**TEXT SEGMENT:**
ReviewMitochondria in stem cells
Introduction
Stem cells have potential for numerous biomedical applications, including therapeutic cell replacement to repair damaged body organs, as tools for studying genetic defects and testing drugs, and as models for studying cell differentiation and early development. Scientists will need to have a thorough understanding of basic stem cell properties before such high stakes goals can be achieved.
There are three types of stem cells: the pluripotent embryonic stem (ES) cells that have the potential to differentiate into any type of body cell, the multipotent cells derived from adult tissue including umbilical cord blood and amniotic fluid which can differentiate into a limited number of cell types of their own lineage, e.g., mesoderm only, and the precursor cells which are adult stem cells committed to differentiation. For a review of the somewhat complicated classification scheme for adult stem cell and precursor cells, see Raff (2003). Investigators need to carefully catalog and compare the properties of these three types of cells. While it is possible that they share common properties, it is also likely that significant differences will be found.

[Stored dataset items]
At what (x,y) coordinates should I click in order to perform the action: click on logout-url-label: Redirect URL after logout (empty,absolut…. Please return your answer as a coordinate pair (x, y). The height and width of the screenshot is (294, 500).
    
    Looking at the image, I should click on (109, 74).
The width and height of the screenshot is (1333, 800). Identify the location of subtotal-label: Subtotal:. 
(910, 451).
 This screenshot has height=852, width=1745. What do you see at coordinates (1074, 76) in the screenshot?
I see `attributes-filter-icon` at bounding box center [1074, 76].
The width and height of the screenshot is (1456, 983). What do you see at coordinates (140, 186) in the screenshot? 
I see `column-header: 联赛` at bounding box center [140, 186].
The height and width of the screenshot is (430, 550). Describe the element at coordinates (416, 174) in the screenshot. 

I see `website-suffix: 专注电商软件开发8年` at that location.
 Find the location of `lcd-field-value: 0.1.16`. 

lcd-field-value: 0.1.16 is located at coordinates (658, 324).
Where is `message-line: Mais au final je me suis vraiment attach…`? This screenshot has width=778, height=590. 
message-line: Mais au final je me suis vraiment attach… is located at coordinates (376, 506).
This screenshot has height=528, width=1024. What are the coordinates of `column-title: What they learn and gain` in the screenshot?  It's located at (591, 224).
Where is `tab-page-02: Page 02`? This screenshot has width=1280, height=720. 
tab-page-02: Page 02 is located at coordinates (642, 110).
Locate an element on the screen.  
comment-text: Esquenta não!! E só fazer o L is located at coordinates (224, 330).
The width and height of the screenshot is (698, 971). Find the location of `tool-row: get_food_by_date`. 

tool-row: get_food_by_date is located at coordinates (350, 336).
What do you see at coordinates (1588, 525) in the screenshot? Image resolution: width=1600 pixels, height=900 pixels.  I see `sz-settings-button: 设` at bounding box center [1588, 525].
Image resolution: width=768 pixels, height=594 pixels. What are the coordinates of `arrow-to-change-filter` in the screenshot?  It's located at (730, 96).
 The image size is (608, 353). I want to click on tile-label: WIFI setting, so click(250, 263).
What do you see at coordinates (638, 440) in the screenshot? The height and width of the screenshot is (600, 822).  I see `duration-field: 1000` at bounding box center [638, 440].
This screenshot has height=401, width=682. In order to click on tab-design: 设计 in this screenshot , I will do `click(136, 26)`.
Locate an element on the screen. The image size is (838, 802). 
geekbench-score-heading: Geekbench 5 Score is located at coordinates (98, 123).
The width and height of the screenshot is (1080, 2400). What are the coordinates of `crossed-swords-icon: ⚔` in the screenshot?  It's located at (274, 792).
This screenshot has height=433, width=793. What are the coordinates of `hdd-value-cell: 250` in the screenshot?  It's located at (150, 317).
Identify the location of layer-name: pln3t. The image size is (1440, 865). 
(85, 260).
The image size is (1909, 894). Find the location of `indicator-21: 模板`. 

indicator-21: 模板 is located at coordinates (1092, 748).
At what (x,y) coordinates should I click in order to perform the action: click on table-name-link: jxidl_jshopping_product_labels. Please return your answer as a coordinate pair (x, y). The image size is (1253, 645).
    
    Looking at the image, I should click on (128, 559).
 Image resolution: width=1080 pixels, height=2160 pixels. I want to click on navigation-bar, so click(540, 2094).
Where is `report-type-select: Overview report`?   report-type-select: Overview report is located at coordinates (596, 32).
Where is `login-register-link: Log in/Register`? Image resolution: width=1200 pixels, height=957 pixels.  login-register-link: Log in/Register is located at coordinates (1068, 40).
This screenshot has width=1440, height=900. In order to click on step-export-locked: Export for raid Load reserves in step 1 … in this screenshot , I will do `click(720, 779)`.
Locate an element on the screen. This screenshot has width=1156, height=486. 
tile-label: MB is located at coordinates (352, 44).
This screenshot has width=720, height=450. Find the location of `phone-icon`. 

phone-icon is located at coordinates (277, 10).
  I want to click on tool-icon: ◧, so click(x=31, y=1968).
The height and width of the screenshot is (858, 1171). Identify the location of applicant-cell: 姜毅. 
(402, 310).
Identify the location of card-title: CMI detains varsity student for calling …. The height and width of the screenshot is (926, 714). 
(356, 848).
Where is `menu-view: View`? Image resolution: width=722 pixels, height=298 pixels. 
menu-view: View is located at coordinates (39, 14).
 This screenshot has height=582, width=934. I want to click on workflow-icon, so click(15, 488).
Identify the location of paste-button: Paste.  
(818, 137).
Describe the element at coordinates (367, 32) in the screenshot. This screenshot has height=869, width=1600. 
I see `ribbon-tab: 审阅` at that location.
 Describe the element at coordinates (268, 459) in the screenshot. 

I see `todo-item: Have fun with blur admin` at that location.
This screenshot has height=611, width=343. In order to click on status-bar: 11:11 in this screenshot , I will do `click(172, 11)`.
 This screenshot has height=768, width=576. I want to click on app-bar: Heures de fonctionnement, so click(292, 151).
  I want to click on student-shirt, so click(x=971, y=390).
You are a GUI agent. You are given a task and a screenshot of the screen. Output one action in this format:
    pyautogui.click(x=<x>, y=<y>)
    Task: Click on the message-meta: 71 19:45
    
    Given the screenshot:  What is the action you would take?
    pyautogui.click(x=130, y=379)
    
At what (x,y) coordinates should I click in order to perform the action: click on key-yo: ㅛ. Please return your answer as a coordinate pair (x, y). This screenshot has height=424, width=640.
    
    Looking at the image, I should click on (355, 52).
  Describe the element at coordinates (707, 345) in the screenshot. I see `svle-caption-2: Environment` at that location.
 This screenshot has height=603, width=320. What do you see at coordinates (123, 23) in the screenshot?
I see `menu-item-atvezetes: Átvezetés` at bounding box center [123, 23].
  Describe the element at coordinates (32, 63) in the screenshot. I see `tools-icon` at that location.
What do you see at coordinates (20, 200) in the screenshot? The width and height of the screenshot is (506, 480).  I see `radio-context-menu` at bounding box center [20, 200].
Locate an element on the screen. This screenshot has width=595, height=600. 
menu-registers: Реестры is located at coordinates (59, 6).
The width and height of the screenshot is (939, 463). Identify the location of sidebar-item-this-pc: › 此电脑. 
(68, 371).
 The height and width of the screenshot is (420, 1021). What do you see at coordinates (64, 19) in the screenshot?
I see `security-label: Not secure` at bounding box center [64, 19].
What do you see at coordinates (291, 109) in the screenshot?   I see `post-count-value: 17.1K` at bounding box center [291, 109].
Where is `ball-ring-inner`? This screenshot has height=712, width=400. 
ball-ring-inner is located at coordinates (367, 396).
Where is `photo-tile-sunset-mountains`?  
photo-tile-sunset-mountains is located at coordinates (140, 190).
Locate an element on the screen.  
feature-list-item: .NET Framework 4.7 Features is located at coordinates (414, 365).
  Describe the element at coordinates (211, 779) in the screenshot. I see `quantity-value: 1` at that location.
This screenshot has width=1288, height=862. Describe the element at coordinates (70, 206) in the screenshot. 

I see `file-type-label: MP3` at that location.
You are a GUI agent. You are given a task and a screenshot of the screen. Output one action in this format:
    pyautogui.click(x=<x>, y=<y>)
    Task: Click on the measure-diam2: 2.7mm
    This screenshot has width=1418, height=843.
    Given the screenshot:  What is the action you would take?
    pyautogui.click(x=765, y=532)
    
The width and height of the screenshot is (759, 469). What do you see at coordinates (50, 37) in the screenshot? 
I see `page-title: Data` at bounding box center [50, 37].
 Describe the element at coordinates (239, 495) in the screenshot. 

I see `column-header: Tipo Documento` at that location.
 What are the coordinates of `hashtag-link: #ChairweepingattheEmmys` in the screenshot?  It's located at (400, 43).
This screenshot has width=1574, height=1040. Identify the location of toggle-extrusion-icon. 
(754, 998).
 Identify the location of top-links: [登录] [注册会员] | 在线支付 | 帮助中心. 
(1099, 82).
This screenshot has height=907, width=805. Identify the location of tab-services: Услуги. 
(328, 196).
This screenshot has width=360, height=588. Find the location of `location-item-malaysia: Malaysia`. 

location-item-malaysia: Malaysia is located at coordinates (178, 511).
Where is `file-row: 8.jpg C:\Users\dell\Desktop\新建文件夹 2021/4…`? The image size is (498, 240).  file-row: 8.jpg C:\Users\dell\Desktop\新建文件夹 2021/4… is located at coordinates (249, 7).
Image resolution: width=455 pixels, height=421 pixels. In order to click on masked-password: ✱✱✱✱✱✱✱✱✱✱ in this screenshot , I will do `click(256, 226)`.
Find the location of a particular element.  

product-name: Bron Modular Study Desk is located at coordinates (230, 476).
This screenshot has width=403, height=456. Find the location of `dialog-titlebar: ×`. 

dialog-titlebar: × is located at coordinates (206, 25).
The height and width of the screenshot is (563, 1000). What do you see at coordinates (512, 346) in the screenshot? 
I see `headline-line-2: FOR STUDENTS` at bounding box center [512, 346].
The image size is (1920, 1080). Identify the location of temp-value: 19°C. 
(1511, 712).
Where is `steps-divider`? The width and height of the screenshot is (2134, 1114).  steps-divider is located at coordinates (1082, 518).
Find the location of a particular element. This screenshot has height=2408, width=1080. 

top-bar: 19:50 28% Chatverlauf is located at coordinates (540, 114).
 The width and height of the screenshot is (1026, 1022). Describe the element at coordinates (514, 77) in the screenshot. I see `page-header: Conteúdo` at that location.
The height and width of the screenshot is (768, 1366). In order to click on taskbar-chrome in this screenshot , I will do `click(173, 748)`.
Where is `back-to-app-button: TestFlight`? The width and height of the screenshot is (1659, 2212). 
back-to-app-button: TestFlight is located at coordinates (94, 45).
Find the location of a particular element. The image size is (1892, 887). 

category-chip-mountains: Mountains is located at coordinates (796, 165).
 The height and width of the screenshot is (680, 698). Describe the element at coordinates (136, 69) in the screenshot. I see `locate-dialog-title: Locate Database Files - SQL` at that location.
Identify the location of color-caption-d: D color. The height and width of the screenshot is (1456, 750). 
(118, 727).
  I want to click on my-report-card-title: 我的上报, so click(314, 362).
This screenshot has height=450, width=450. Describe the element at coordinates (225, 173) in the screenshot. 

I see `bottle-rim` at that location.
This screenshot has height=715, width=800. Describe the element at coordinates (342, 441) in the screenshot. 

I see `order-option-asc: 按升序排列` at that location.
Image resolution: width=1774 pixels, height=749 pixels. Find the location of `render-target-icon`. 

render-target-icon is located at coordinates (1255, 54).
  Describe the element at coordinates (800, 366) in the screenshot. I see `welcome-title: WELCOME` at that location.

**PROBLEM 1:**
From the stem cell review, reproduce the part that opens with the words containing "ReviewMitochondria in stem" and closes with "can be achieved.".
**PROBLEM 2:**
Answer these about the stem cell review:
(a) What do scientists need a thorough understanding of before the high-stakes goals can be reached?
(b) Which type of stem cell can differentiate into any type of body cell?
(c) What source does it cite for a review of the classification scheme for adult stem cells and precursor cells?
None of this depends on the stored data.

**EXERCISE RESULT 1:**
ReviewMitochondria in stem cells
Introduction
Stem cells have potential for numerous biomedical applications, including therapeutic cell replacement to repair damaged body organs, as tools for studying genetic defects and testing drugs, and as models for studying cell differentiation and early development. Scientists will need to have a thorough understanding of basic stem cell properties before such high stakes goals can be achieved.

**EXERCISE RESULT 2:**
(a) Basic stem cell properties.
(b) The pluripotent embryonic stem (ES) cells.
(c) Raff (2003).